_Aim of the task_. Set down the material exactly. Keep every line.
--- Exercise inputs Enclosed Below ---
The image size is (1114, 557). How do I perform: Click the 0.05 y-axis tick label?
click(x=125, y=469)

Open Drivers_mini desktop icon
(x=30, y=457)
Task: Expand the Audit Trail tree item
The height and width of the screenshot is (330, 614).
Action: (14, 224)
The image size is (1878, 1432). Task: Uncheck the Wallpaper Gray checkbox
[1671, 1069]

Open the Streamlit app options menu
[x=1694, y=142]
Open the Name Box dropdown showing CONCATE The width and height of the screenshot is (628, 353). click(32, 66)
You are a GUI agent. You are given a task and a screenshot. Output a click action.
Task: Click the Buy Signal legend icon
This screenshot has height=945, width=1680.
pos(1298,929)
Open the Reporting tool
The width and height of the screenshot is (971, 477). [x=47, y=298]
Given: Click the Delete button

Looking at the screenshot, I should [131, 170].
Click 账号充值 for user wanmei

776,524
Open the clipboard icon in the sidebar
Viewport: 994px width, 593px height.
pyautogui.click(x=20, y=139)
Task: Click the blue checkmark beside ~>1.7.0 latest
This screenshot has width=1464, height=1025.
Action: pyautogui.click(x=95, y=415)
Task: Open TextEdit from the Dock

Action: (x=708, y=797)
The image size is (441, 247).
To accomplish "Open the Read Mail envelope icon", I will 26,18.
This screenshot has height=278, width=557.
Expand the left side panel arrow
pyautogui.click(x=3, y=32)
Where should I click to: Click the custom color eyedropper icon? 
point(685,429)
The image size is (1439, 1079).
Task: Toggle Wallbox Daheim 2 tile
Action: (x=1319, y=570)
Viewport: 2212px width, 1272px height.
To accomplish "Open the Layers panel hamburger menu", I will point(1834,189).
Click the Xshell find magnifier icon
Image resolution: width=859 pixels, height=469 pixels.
--- End of Enclosed Exercise inputs ---
_Answer_.
The image size is (1114, 557). How do I perform: Click the 0.05 y-axis tick label?
click(x=125, y=469)

Open Drivers_mini desktop icon
(x=30, y=457)
Task: Expand the Audit Trail tree item
The height and width of the screenshot is (330, 614).
Action: (14, 224)
The image size is (1878, 1432). Task: Uncheck the Wallpaper Gray checkbox
[1671, 1069]

Open the Streamlit app options menu
[x=1694, y=142]
Open the Name Box dropdown showing CONCATE The width and height of the screenshot is (628, 353). click(32, 66)
You are a GUI agent. You are given a task and a screenshot. Output a click action.
Task: Click the Buy Signal legend icon
This screenshot has height=945, width=1680.
pos(1298,929)
Open the Reporting tool
The width and height of the screenshot is (971, 477). [x=47, y=298]
Given: Click the Delete button

Looking at the screenshot, I should [131, 170].
Click 账号充值 for user wanmei

776,524
Open the clipboard icon in the sidebar
Viewport: 994px width, 593px height.
pyautogui.click(x=20, y=139)
Task: Click the blue checkmark beside ~>1.7.0 latest
This screenshot has width=1464, height=1025.
Action: pyautogui.click(x=95, y=415)
Task: Open TextEdit from the Dock

Action: (x=708, y=797)
The image size is (441, 247).
To accomplish "Open the Read Mail envelope icon", I will 26,18.
This screenshot has height=278, width=557.
Expand the left side panel arrow
pyautogui.click(x=3, y=32)
Where should I click to: Click the custom color eyedropper icon? 
point(685,429)
The image size is (1439, 1079).
Task: Toggle Wallbox Daheim 2 tile
Action: (x=1319, y=570)
Viewport: 2212px width, 1272px height.
To accomplish "Open the Layers panel hamburger menu", I will point(1834,189).
Click the Xshell find magnifier icon
Image resolution: width=859 pixels, height=469 pixels.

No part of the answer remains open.